Bill Maher on the American Empire: video link

Here's a link to a video of Bill Maher concerning America as empire - yes, removing US troops from Iraq would only be the tip of the iceberg.

Is America "stuck" with an empire? Some elements of our government purposefully built it, but let Mr. Bill tell you his quirky yet truth-telling ideas.

The US has military bases in 150 countries. And Chalmers Johnson, in his NYT bestseller, The Sorrows of Empire (2005) provides a list of 'sorrows' the last one of which we seem to be in process of experiencing since 2008...bankruptcy. This a permanent war economy has wrought - with corporate greed and political corruption as the sauce ladled on top.

And so the current financial crisis is intricately linked with Pres. Obama's plans to escalate the war in Afghanistan (which I have previously stated is 'a very bad idea') and will only make matters worse as it ramps up jihad recruiting against the west and, if you care about personal and national finances, negates the possibility of ever knowing fiscal responsibility or prosperity again.

George Bush and Dick Cheney tossed our economy into the dustbin with their upping of hawkish imperialism and I hope and pray that Barack Obama is as smart as he's said to be. It simply cannot make sense to continue our nation's global dream of running the world while being the most hated nation on the globe - and retain a sovereign nation with any resemblance to a United States of America that any sane, free person would like to live in.

To quote Chalmers Johnson:

"The economic consequences of imperialism and militarism are also transforming our value system by degrading "free enterprise," which many Americans cherish and identify with liberty. Our military is by far the largest bureaucracy in our government. Militarism removes capital and resources from the free market and allocates them arbitrarily, in accordance with bureaucratic decisions uninfluenced by market forces but often quite responsive to insider influence and crony capitalism."

He then goes on to detail how on March 10, 2003, the US government invited 5 engineering companies to submit bids for post-war building in Iraq. You know the main offenders: KBR, Cheney's old company as a subsidiary of Halliburton, and Bechtel, which Mr. Johnson says has "half-century-old connections to the CIA and to high-ranking Republican politicians."

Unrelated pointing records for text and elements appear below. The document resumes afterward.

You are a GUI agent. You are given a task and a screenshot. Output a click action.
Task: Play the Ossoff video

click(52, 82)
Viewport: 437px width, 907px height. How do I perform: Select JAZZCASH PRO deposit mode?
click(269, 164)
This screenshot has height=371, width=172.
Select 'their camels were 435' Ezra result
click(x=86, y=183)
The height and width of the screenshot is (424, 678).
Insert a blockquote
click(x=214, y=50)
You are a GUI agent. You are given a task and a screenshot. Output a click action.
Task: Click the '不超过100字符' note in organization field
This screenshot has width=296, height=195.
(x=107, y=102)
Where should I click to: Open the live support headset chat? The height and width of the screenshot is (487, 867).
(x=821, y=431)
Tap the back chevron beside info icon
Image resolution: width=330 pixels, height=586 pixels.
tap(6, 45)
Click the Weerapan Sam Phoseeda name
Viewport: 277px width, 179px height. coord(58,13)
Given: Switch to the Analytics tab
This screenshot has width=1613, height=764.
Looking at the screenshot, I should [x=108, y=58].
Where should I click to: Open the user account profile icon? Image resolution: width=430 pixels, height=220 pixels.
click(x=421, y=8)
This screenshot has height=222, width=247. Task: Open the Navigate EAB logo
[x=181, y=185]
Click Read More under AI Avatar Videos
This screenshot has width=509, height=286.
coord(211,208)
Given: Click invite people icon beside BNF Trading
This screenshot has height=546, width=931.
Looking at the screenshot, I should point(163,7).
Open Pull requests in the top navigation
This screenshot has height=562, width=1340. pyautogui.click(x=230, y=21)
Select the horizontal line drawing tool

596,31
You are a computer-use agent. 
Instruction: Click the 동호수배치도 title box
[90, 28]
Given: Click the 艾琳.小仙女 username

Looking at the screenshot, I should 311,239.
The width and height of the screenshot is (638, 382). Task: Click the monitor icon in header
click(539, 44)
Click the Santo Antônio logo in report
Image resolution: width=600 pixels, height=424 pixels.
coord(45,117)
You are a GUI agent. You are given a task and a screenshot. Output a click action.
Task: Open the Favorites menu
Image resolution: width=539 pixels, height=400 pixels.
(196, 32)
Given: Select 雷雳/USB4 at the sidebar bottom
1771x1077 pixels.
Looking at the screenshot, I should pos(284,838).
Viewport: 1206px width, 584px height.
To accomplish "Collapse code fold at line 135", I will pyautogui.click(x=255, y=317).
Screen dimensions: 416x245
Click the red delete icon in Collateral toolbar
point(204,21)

No wonder Congress and the Republicans in charge were so gung ho for invading Iraq. One may imagine that several Democrats in Congress held portfolios full of Bechtel and KBR shares as well. And I had thought the Bush-Cheney war was illegally perpetrated in part to interrupt Hussein's oil black market that France and Germany had been profiting by. Two birds, one stone, and topple Poppy's old nemesis, too?

As Chalmers Johnson continues, "Virtually all contracts coming from the military reflect insider trading."

He then quotes Robert Higgs, a senior fellow in political economy at the Independent Institute, summarizing the military-industrial complex as: "a vast cesspool of mismanagement, waste, and transgressions not only bordering on but often entering deeply into criminal conduct...The great arms firms have managed to slough off much of the normal risks of doing business in a genuine market, passing on many of their excessive costs to the taxpayers while realizing extraordinary rates of return on investment."

Well, there we go! And if the military-industrial complex (as wielded by the one-world-government acolytes who have coup'd our nation) isn't reformed, or better yet stopped in its hoof-tracks, any tactics, legislation, and bailouts attempting to 'repair' our broken economy will be but a drop in the militarily-siphoned bucket.

So I want to sign off with two quotes on the subject from past presidents who warned us best they could in 1796 and again in 1961. But as it turns out, the power-hungry ones with black-hearts can read, too:

"Overgrown military establishments are under any form of government inauspicious to liberty, and are to be regarded as particularly hostile to Republican liberty."

President George Washington, Farewell Address, Sept 17, 1796


And here's the ignored advice you've read many times over:

"This conjunction of an immense military establishment and a large arms industry is new in the American experience...In the councils of government, we must guard against the unwarranted influence, whether sought or unsought, by the military-industrial complex. The potential for the disastrous rise of misplaced power exists and will persist. We must never let the weight of this combination endanger our liberties or democratic process. We should take nothing for granted."

President Dwight D. Eisenhower, Farewell Address, Jan 17, 1961


Misplaced power was sought. Disaster has risen. And unless the madness is curtailed, bankruptcy is on America's menu.